For another example of just how unique these times are, look at the price of crude and base stocks over the past year. The average price of crude went from $80 a barrel in September 2007 to $134 in June 08, while that of 100N Group II base oil spiked from $2.85 a gallon to nearly $5. Crude prices eased in July and August, though, and were down to an average $104 in September. By contrast, base oil prices stuck fast.

Then in early October, as some hoped (or feared) could happen, the price of crude dropped like a rock. Truly an unprecedented pricing event, since all of the majors had boosted finished lube prices repeatedly in the first three quarters (adding a total of around $3.40 a gallon) in response to raw material costs. Each is now facing angry customers demanding to know why the price of lubes follows the price of crude on the way up, but not on the way down.

Distributors are yet another example of how unique these times are. Whereas 10 years ago a lubricant distributor moving 1 million gallons a year was considered large, today a large distributor sells over 10 million gallons, and the largest sells close to 50 million. Whats more, during the same period the number of distributors in the business declined from close to 10,000 to about 5,000. Moreover, if the rumors about ExxonMobil, Shell and Chevrons efforts to rationalize marketers are right, the ranks of significant lube distributors could decrease by an order of magnitude over the next 10 years.

Independent lubricant manufacturers also face highly unusual times due to rising costs and falling demand. Some are finding there is a mint to be made in toll manufacturing lubricants for majors and private labeling for distributors. Others are tempted by price pressures and falling demand to cut corners on quality and short-sheet customers in ways theyd never otherwise consider. And yet others are throwing in the towel and calling it quits, after generations in business.

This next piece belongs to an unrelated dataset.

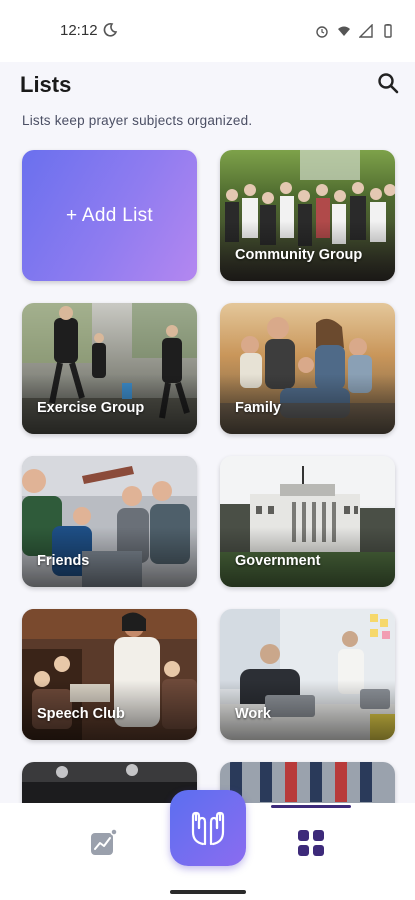  What do you see at coordinates (103, 843) in the screenshot?
I see `stats-icon` at bounding box center [103, 843].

Although these are painful times, are they truly unprecedented, or have some simply lost sight of what it takes to be successful in a capitalistic system? Regardless of where we play in the value chain, the winners in these challenging times, like others, will be determined by tenacity, business acumen, creativity, salesmanship, people skills, risk tolerance, competitive spirit and other abilities. The winners will have the ability to push through price increases; to manage costs, optimize inventory and rationalize brands; to take on risk, debt and criticism, and to implement operational efficiencies. They are the ones who will hire and retain the most productive employees, cut spending, rationalize inventory and brands, develop innovative and value-added products and services, take on the competition when it cuts corners, and implement other practices necessary to win.

In fact, maybe these times are not unprecedented, though clearly they are very challenging. Maybe this has happened before and we have precedents on which to base our strategies and tactics moving forward. Maybe a precedent can be found by looking no further than the aggressive pricing and innovation that made Microsoft successful in a market dominated by IBM and HP, or the innovation and niche marketing of Apple Computers.

At the same time, maybe the precedents we really need to study are market conditions during the days of Standard Oil or the Seven Sisters. Because if, as they say, history repeats itself, maybe where we are heading takes us back to where we began.